Enquanto os indivíduos em relação se mantiverem numa perspectiva de desenvolvimento de personalidade no nível infantil, a tendência é a de se projetar seus próprios conteúdos sombrios individuais no parceiro / na parceira.

Também a psicoterapeuta analítica alemã Marie-Louise von Franz (1915-1998) refletiu sobre o mito de Psiquê e Eros (FRANZ, 2014), isto é, sobre o desenvolvimento anímico do homem por meio da função feminina do seu psiquismo, que na Psicologia Junguiana recebe o nome de anima – enquanto a função masculina do psiquismo de uma mulher é chamada de animus.

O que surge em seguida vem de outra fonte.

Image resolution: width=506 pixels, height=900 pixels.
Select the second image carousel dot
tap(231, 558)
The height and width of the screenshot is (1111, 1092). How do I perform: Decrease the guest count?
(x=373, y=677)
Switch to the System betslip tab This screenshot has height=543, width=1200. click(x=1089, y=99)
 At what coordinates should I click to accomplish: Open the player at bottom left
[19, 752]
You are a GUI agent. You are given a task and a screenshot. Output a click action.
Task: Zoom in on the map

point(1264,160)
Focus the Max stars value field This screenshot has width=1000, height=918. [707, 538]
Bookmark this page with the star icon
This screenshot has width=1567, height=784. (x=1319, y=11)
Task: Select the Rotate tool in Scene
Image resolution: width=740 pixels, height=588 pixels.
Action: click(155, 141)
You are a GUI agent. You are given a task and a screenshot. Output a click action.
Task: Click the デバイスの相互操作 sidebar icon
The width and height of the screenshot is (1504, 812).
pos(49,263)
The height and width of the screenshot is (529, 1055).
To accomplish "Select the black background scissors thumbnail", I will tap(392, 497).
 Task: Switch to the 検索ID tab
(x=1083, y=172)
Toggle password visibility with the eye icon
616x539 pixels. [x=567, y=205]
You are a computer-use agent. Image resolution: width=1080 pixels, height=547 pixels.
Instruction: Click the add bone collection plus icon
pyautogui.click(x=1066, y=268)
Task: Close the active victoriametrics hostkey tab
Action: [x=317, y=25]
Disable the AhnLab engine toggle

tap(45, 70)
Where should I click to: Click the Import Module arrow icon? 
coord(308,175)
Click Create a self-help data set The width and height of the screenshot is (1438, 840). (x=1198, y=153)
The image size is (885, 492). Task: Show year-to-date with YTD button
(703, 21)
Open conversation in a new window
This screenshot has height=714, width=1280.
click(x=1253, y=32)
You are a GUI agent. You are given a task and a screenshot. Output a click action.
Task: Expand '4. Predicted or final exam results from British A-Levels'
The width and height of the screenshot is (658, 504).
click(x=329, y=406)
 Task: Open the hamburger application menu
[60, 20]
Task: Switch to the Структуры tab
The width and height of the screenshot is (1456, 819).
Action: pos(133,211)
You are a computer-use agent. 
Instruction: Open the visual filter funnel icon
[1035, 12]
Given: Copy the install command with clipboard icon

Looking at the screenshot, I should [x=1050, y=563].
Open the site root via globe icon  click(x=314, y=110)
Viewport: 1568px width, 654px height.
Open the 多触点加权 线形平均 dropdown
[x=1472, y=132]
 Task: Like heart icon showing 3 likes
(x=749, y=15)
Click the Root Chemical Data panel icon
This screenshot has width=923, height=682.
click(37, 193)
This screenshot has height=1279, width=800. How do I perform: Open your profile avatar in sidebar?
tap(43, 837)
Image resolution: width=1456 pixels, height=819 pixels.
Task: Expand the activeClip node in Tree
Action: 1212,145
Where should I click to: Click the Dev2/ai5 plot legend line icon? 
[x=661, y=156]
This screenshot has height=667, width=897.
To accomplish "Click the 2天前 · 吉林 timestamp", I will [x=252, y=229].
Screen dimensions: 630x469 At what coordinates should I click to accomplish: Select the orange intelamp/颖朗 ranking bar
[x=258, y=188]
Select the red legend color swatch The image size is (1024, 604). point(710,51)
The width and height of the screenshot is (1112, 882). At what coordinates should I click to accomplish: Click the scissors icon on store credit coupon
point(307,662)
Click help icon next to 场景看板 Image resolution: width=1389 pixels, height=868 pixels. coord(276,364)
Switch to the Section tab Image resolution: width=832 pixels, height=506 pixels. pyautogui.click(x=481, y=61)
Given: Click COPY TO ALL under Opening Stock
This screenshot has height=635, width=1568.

Para finalizar, é sempre bom lembrar que, como Marie-Louise von Franz diz em Asno de Ouro, essas personificações do cosmo interior que transcendem os limites da personalidade consciente – no mundo que Jung denominou realidade psíquica. E que esses processos de desenvolvimento psíquicos são urdidos no nível profundo do inconsciente. Assim, parece que o indivíduo leva uma dada vida na superfície do consciente até que em algum momento estas duas correntes se encontrem e se unam (FRANZ, 2014).

 

Monica Martinez, analista em formação do IJEP

Para saber mais

APULEIO. O asno de ouro. 1. ed. São Paulo: Editora 34, 2019.

BRANDÃO, J. DE S. Dicionário Mítico-Etimológico. Rio de Janeiro: Vozes, 2014.

FRANZ, M.-L. VONZ. Asno de ouro: o romance de Lúcio Apuleio na perspectiva da psicologia analítica junguiana. Petrópolis, RJ: Vozes, 2014.

NEUMANN, E. A grande mãe: um estudo fenomenológico da constituição feminina do inconsciente. 5. ed. São Paulo: Pensamento-Cultrix, 2006.

NEUMANN, E. Eros e Psique: amor, alma e individuação no desenvlvimento do feminino. São Paulo: Cultrix, 2017.